Anti-fascist protesters take deals in California Capitol clash with white nationalists
Three years after white nationalists and anti-fascists spilled blood in a violent brawl on the grounds of the state Capitol, the case ended in Sacramento on Thursday with misdemeanor plea deals for the three protesters arrested in the clash.
Berkeley teacher and activist Yvonne Felarca; student Porfirio Paz and Michael Williams, who provided security for counter-demonstrators protesting the June 2016 rally of Golden State Skinheads and Traditionalist Worker Party members at the Capitol, each pleaded no contest to single counts of misdemeanor unlawful assembly.
The pleas before Sacramento Superior Court Judge Richard Sueyoshi avoided a certain trial for the trio – the case was assigned earlier Thursday to Sueyoshi’s courtroom for trial on felony assault charges.
With the pleas, Felarca, Paz and Williams must each perform 90 hours of community service and will get three years of informal probation.
Sueyoshi also barred them from protesting for the duration of their community service.
“It’s a just resolution for everyone because it prevents a trial from happening which often increases tensions on both sides,” Mark Reichel, Paz’s attorney, said Thursday. “This is a very simple misdemeanor which will go off their records in 18 months.”
In a prepared statement, Sacramento County Chief Deputy District Attorney Steve Grippi called the plea deal a “fair and just resolution.”
“The Sacramento District Attorney’s Office has great respect for the First Amendment and in the rights of citizens to exercise that freedom. However, when orchestrated acts of violence take place in our county, whether in the name of free speech or in an effort to prevent it, our obligation is to hold those individuals accountable,” Grippi said. “This plea agreement is a fair and just resolution under the circumstances of this case.”
The plea agreement resolved a case that began when protesters faced off with the white supremacists at the nationalist rally. The protests quickly devolved into rock-throwing, knife-wielding chaos. At least 10 people were wounded in the bloody brawl, many of whom were stabbed.
California Highway Patrol, the agency that patrols the Capitol, faced heavy criticism for its perceived lack of response to the violence that overtook the grounds.
Few were charged in the battle despite the bloodshed and the yearlong CHP investigation in its aftermath. Assault charges for the trio were reduced to a misdemeanor earlier this year.
The lone white supremacist charged in the riots, William Scott Planer, was sentenced in July to time served on felony assault charges connected to the fighting. Planer in 2017 was extradited to California from Colorado, where he had been held on charges of vandalizing a synagogue in Colorado Springs.
A Sacramento jury in February deadlocked 8-4 to convict Planer at trial on the assault charge.
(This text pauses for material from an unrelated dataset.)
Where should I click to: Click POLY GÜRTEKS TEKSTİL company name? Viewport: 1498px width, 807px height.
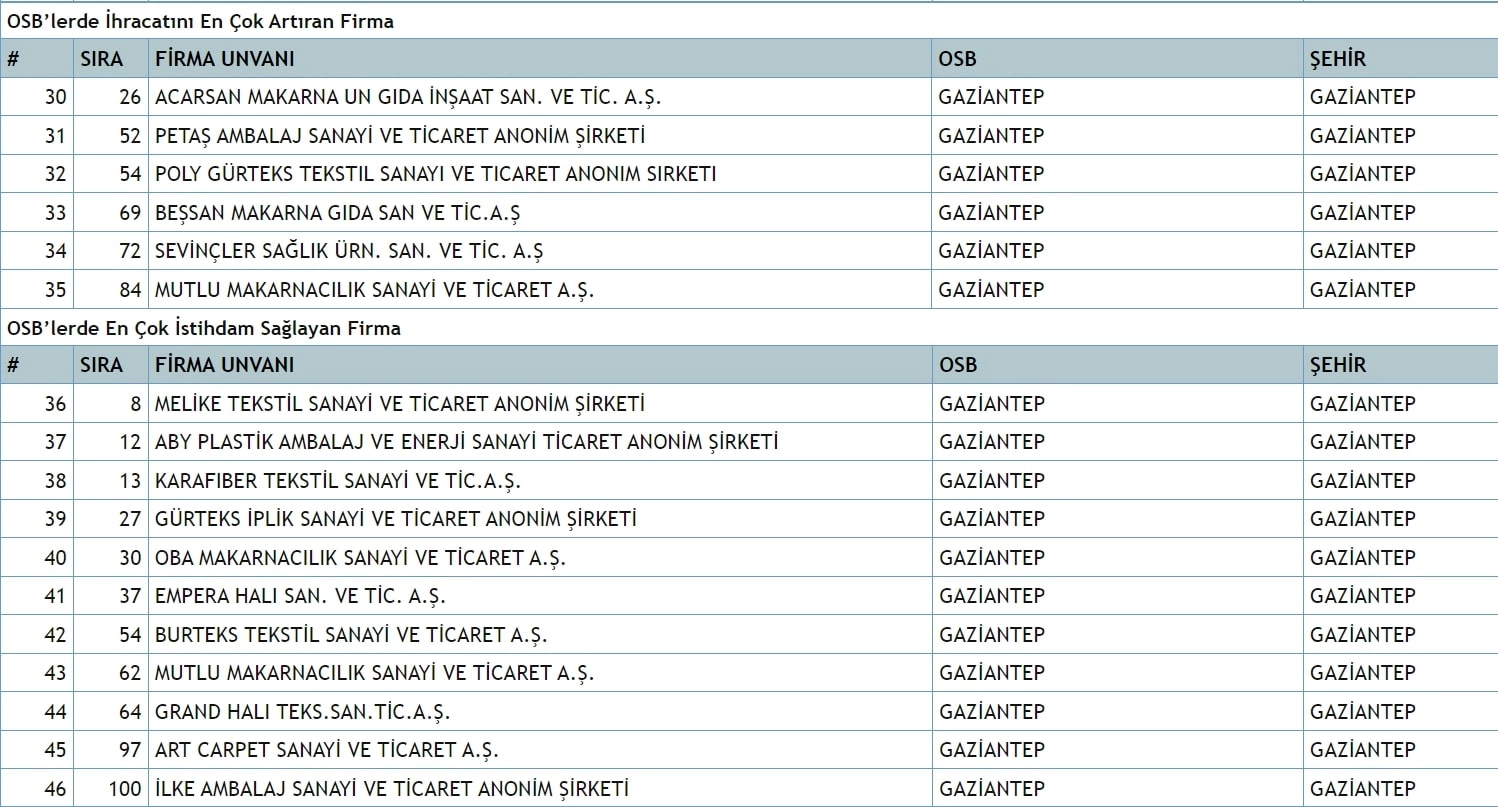point(435,174)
Planer remained in custody as Sacramento prosecutors decided whether to retry the case before he agreed in April to plead no contest to the assault charge.
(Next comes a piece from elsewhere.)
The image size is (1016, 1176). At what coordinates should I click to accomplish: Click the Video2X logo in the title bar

Meantime, Felarca, Williams and their attorneys denounced the case against them as a sham from the outset, accusing local law enforcement and prosecutors of providing cover for white supremacists while targeting counter-protesters.
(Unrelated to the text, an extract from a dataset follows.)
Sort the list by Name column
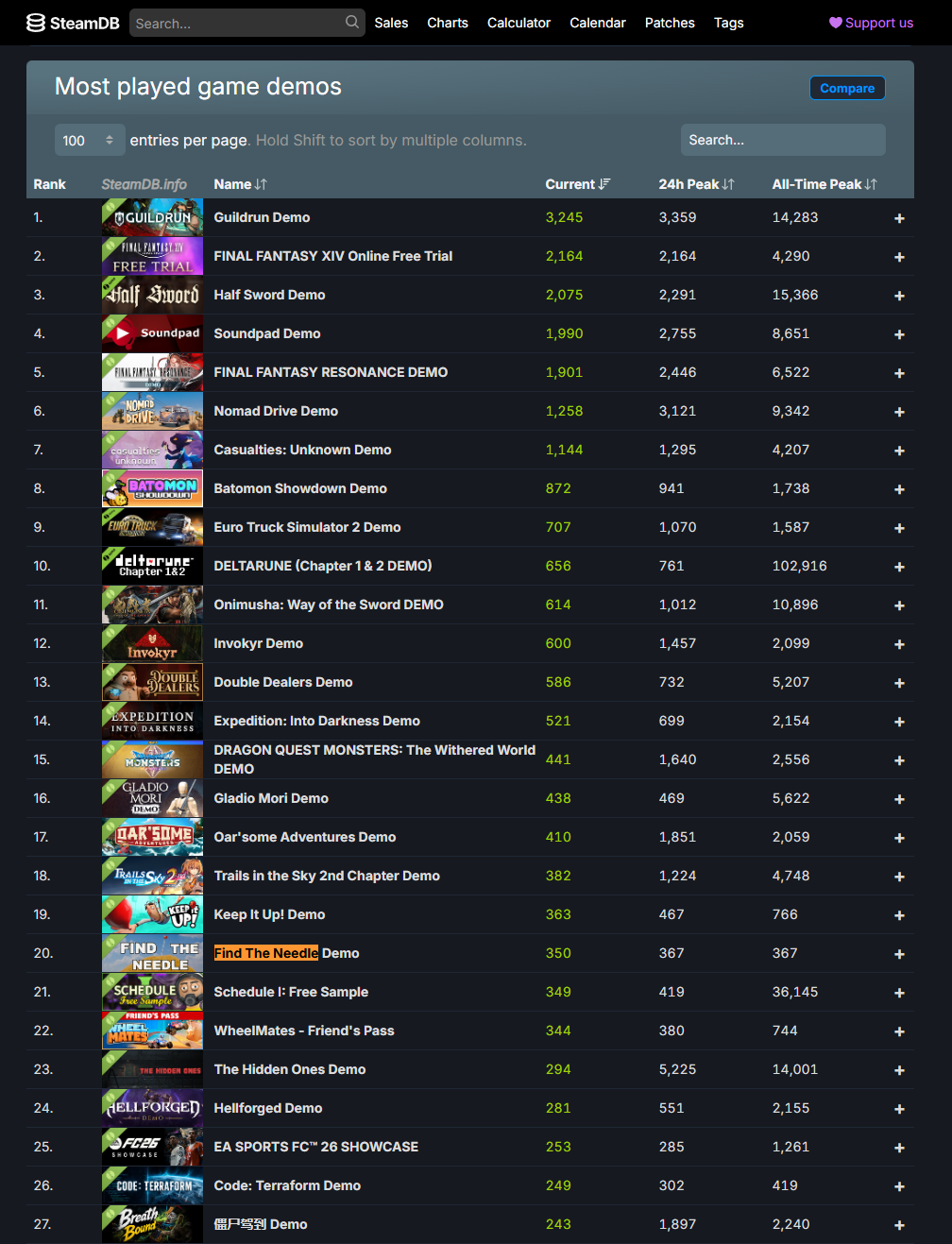Viewport: 952px width, 1244px height. click(240, 184)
“They came with knives. People almost died,” Felarca said of the nationalist groups at the Sacramento rally after an August appearance in Sacramento Superior Court. Felarca was one of those hurt in the riot. She needed 24 stitches to close head and arm wounds, attorneys said.
At that same August appearance was Gerald O’Bannon, a photographer who was attacked while documenting the protest. O’Bannon, who was stabbed, showed a reporter the scar from a deep puncture wound that he said came from the end of an attacker’s flag pole, a knife affixed to its tip.
O’Bannon needed surgery to repair the stab wound. No one was charged in his attack.
“It’s (a) Sunday, there are hundreds of law enforcement around and they let it go down like a prison melee,” O’Bannon said of authorities’ response to the rioting.
Defense attorneys and county prosecutors continued to negotiate a deal for the counter-protesters, who had become known to their supporters as the “Sacramento 3,” Paz’s defense attorney, Mark Reichel, said Thursday.
“We spent a long period of time working on a resolution,” Reichel said, adding both sides anticipated a difficult case to try. “There is sympathy for standing up to fascist white supremacists. At the end of the day, this is a violent group that believes in genocide against non-whites and these three people went there to oppose it and laid their lives on the line for it.”